Calculating Probability Using the Poisson
Students who graduate from the lean Six Sigma Green Belt program are exceptionally good at analyzing, and presenting sets of data. One of the key formulas that students will need to know is how to calculate the probability using poisson distribution. This distribution is specifically tailored for the world of probability. Discrete data is characterized and only non-conformities are counted.
This formula is specifically created to identify defects in data sets. As a project manager, this is an extremely important part of the quality assurance process. In this article, we will explore how the Poisson distribution works in the world of project management.
The Background
This distribution comes with a quite impressive historical background. This distribution was established by a mathematician named Simon Dennis Poisson. This distribution became essential when identifying mistakes and challenges that occur in data sets.
When Should I Use The Poisson Distribution?
The Poisson distribution is used to model the number of times a mistake has occurred in a particular data set. For example, if you are a developer, the number of failed app downloads would count towards this distribution. This distribution can be used to determine the likeliness of occurrences per unit. Back to our original example, you could use this distribution to identify challenges per user, per download, or per cell phone carrier. This method is especially useful for analyzing data when there are few trials and the likelihood of failure is high.
Understanding The Poisson Experiment
An experiment containing this methodology will have the following characteristics:
- The trial produces outcomes that can be considered failures or successes
- The typical success rate of these occurrences
- The likelihood of success is appropriate when compared to the region size
- The likelihood of success is less the smaller the region is
The Poisson Formula
Here is the formula for the Poisson Distribution:
f(x) = P(X=x) = (e-λ λx )/x!
Where:
P(X=x) = Probability of exactly (x) occurrences in an interval
Λ (lambda) = Mean number of occurrences during interval
X = number of occurrences desired
e = base of the natural logarithm
Understanding the elements of this formula is essential before using it to analyze your data sets. It is important to review all of the different symbols prior to starting your trials.

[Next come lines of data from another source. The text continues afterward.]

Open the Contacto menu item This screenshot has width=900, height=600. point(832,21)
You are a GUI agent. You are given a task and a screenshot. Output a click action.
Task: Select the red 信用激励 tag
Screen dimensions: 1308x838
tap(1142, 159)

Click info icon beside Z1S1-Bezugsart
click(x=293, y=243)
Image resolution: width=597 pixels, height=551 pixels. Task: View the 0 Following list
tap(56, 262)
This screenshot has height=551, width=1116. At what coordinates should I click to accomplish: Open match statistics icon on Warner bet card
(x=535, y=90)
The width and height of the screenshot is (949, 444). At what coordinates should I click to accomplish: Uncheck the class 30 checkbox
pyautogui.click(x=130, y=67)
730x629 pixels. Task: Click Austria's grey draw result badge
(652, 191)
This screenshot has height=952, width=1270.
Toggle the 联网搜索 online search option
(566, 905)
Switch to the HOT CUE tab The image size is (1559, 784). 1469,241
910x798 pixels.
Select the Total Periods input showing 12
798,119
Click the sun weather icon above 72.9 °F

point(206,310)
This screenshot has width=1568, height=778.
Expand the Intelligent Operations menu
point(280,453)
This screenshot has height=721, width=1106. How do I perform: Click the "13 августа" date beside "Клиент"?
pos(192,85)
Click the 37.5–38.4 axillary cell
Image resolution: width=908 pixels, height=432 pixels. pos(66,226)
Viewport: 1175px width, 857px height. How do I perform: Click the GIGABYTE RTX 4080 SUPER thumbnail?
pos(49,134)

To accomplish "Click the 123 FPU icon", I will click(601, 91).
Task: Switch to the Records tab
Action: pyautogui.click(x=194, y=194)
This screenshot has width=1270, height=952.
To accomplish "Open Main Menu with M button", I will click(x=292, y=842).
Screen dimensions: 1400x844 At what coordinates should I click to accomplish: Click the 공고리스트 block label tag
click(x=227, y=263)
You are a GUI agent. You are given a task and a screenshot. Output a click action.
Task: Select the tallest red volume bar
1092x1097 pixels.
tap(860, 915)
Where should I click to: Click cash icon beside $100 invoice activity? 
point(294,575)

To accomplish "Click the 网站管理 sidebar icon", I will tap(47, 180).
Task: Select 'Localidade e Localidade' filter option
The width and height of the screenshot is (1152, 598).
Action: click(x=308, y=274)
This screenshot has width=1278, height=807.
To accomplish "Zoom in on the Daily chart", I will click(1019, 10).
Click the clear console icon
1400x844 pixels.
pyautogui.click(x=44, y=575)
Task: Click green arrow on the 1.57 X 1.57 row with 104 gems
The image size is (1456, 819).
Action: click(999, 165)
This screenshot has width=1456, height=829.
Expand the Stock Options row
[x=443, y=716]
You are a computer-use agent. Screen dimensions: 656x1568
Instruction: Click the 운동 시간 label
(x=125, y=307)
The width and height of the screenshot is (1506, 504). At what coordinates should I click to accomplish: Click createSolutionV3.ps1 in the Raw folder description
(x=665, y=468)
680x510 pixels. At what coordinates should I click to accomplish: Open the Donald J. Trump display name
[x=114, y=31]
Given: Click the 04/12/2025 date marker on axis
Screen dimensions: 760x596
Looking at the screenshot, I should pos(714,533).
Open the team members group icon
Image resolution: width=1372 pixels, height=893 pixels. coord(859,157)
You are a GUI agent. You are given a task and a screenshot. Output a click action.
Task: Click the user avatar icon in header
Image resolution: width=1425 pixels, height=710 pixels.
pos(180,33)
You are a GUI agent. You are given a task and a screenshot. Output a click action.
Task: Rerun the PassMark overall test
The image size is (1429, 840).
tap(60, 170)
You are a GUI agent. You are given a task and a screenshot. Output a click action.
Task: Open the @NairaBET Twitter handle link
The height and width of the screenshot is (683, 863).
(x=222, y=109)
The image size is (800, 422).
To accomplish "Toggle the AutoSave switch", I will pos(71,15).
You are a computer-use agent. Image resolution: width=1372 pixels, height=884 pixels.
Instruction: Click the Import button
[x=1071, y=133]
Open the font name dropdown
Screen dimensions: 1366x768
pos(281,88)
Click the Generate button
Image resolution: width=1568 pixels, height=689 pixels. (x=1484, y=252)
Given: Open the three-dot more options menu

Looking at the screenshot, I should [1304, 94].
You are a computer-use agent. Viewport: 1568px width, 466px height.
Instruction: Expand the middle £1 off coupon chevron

We recommend downloading this distribution table online, to have beside you as you begin analyzing your data.
Visualizing The Poisson Distribution
In order to get to the root of a problem, danger, or challenge is identified in a dataset, you will need to examine the records. The issue typically lies in the number of problems occurring in a specific trial. In this example, we will assume that the average number of problems occurring each week is 5. We will use this data to now calculate the likelihood of:
- Having more than three accidents occur per week
- Having less than two accidents occur per week
What Happens When There Are Fewer Than 2 Accidents Per Week Using the Poisson Distribution?
First and foremost, we will need to calculate the probability of having less than two accidents and a specific week. The likelihood of less than two signifies the possibility of no accidents and the second possibility of 1 accident occurring in the week’s time. Using everything you know about the rules of probability, it is now time to customize the formula to set this particular problem.
Your main variable should refer to the number of occurrences that are wanted out of the trial. For example, you can use P (x equals 0) + P (x equals 1). The main components of the formula signify the different factorials of 0 + 1. Keep in mind to always use an exclamation mark when using a 1.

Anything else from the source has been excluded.